(Information given begins)
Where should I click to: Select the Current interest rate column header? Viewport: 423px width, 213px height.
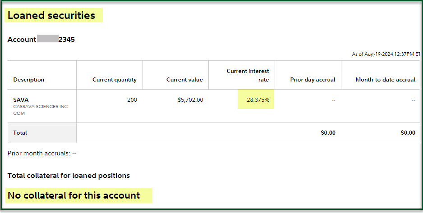tap(248, 75)
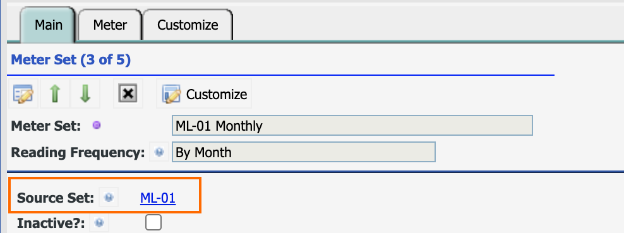624x233 pixels.
Task: Open the Customize tab
Action: click(188, 25)
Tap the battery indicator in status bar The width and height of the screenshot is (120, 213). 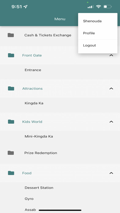point(107,6)
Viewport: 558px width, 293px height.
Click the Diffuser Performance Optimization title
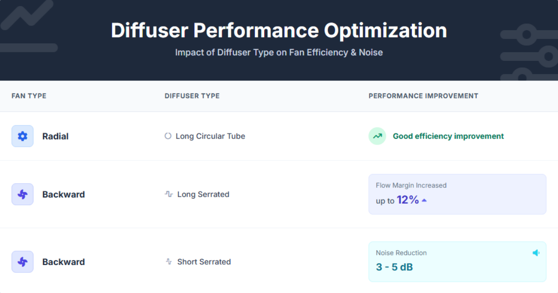pyautogui.click(x=279, y=30)
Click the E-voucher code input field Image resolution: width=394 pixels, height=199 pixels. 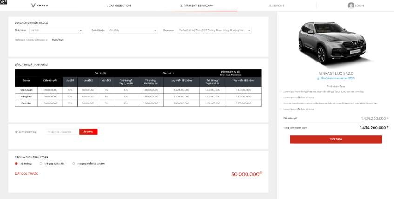pyautogui.click(x=62, y=132)
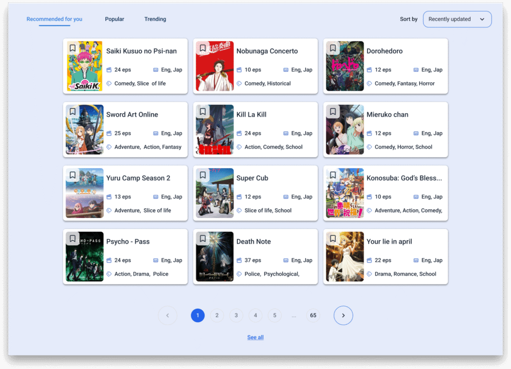Viewport: 511px width, 369px height.
Task: Click the genre tag icon on Yuru Camp
Action: tap(109, 210)
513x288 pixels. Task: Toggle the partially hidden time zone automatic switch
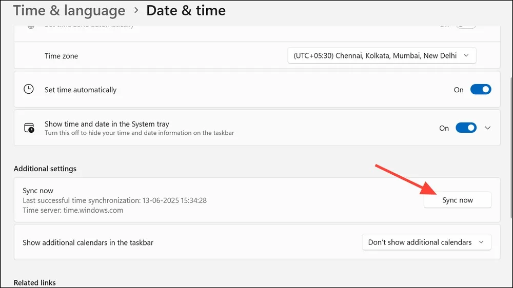tap(466, 27)
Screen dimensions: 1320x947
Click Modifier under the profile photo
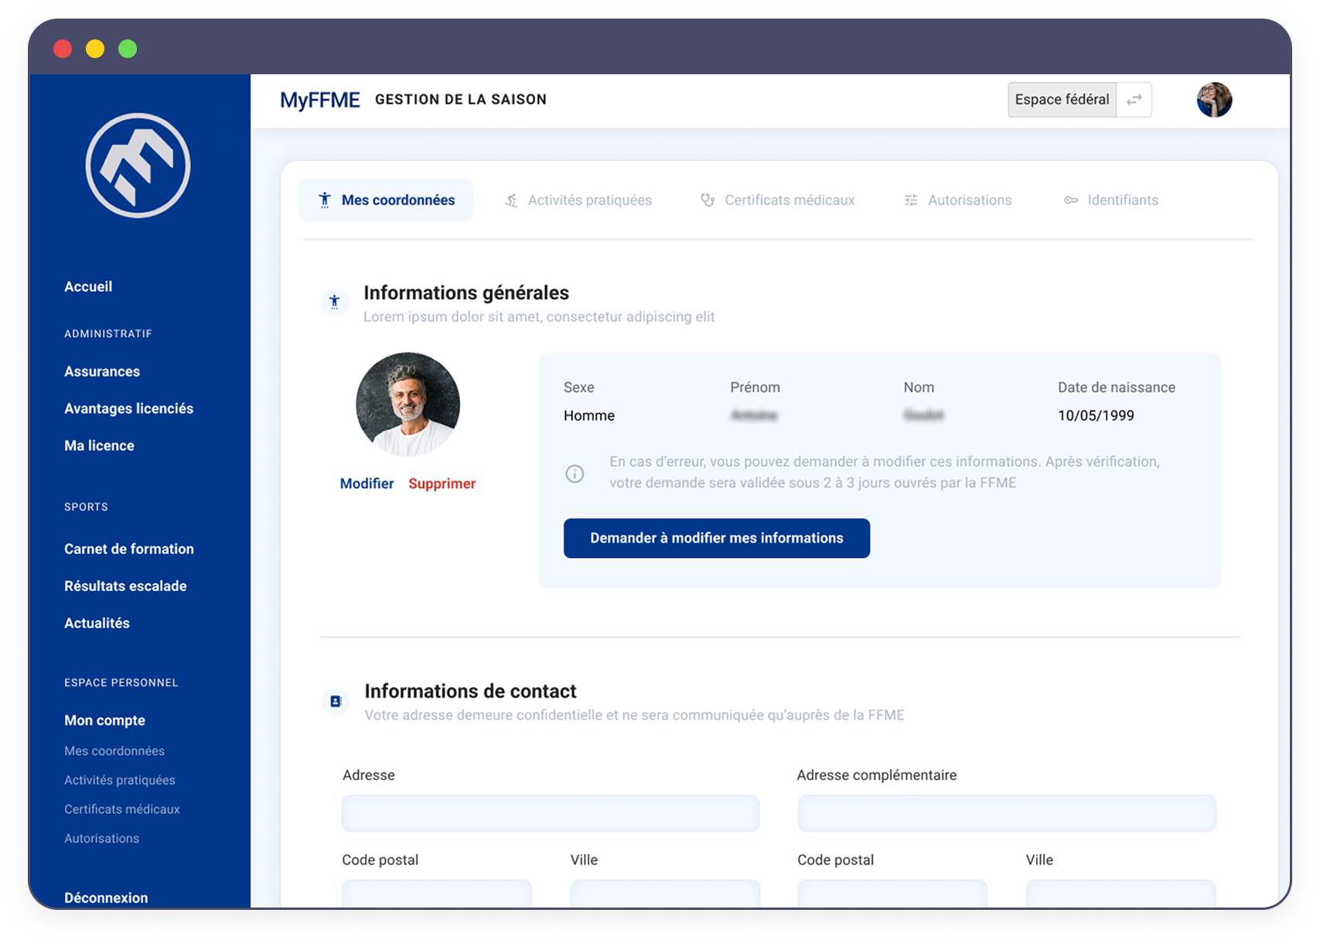(x=367, y=484)
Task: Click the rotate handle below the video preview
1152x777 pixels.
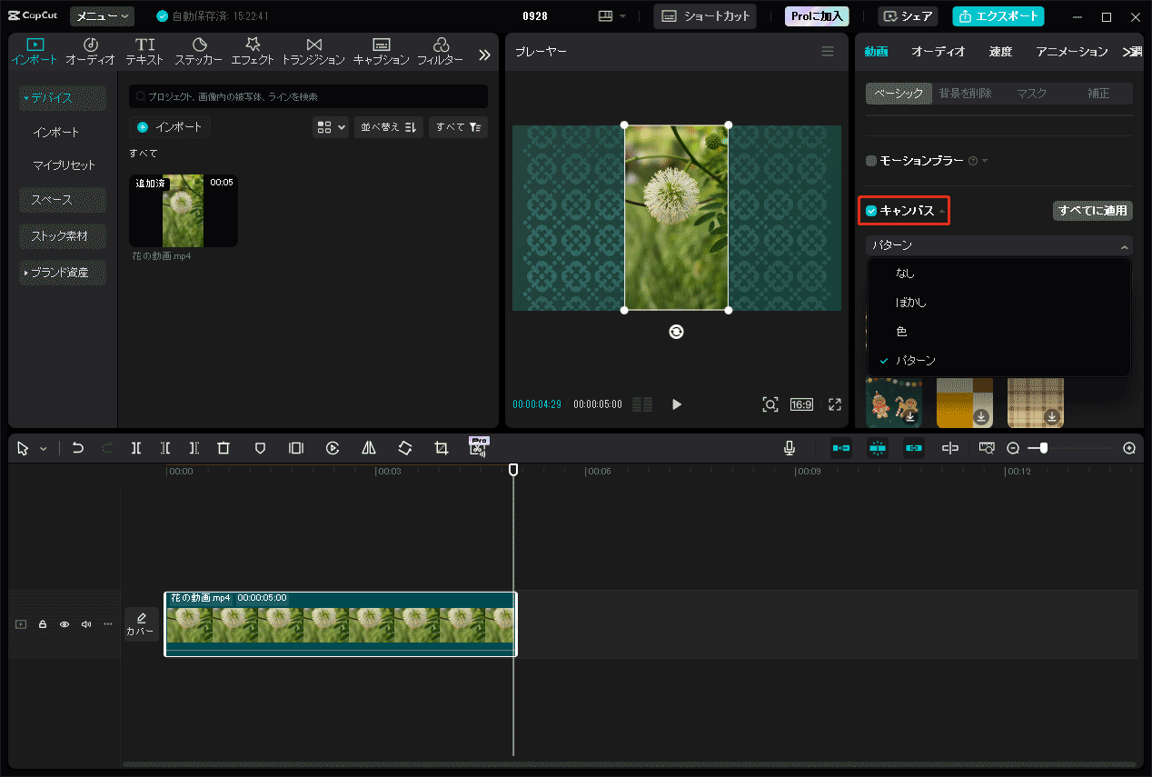Action: coord(676,333)
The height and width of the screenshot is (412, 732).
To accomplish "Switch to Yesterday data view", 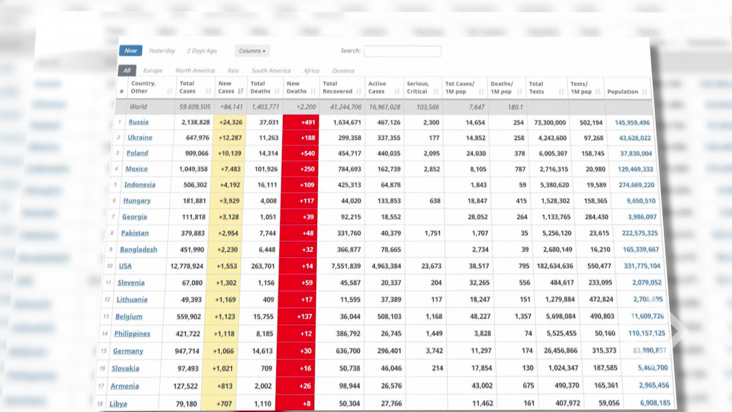I will click(162, 51).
(Information given ends)
— Aim of the task —
Given the entries above, transcribe exactly the lines from the one holding "513x288 pixels. Task: Toggle" through the one holding "The height and"; pictures do not belong in the transcription.

— Final answer —
513x288 pixels. Task: Toggle the partially hidden time zone automatic switch
tap(466, 27)
Screen dimensions: 1320x947
Click Modifier under the profile photo
(x=367, y=484)
Task: Click the rotate handle below the video preview
1152x777 pixels.
Action: coord(676,333)
The height and width of the screenshot is (412, 732).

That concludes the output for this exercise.